Once you've established your ad platform and Google Analytics connections, Funnel will start importing your data. Although you'll most likely want to teach Funnel how to categorise the data from your various connections (by traffic source, market or campaign, for example) you can start exploring the raw data straight away.
When looking at the 'Connection' dimension in the Data Explorer you'll see one row for each of your data sources.
Since each row represents a connection, some metrics only have values for some rows. Cost, for instance, is pulled from your ad accounts and not from Google Analytics, which is why rows showing Google Analytics connections do not show any cost.
The same logic explains why Sessions, which is a metric pulled from Google Analytics,
can't be shown on rows for ad platform connections.

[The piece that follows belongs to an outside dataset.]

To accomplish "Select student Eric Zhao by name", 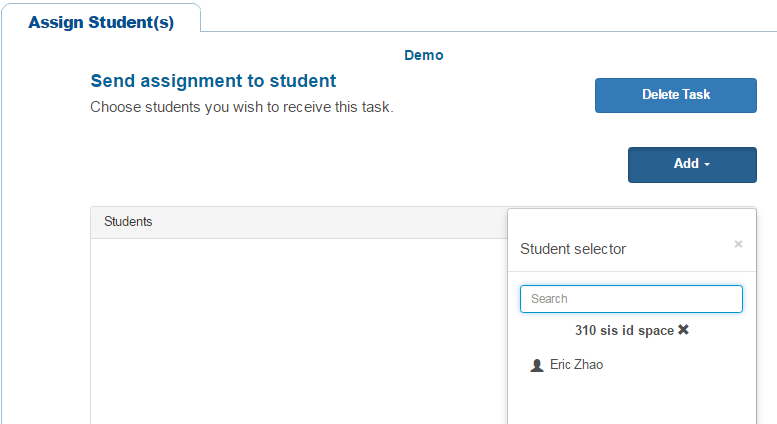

Understanding your raw data
Analyzing your data per, for example, traffic source, market or campaign with the data from the various connections mapped together requires teaching Funnel how to think of your data. This is done by creating dimensions, which we cover in another article.
However, before creating dimensions it is useful to look into the raw data to understand what data you have available and how it looks.
Hitting the "Dimensions and metrics" button above the table opens up the dimension selector which lets you choose what you want as rows in the table. Under the headline "Data Source dimensions" you'll find the segmentations your raw data comes with.
If you, for instance, select Connection type and Ad campaign name as your two dimensions the table will show two columns with dimension values, listing all campaign names found in your ad accounts along with each campaign's connection type:
Similarly, you can inspect your Google Analytics data by selecting to show GA Source, GA Medium and GA Campaign as dimensions in the table:
The data you're looking at now is in its raw form which can be tricky to use for understanding how cost relates to transactions, for example. As mentioned above, doing that analysis requires teaching Funnel how the data from the various connections is related.
However, having an understanding of how the raw data looks and how to access it is helpful in understanding what possibilities you have when grouping the data by creating dimensions.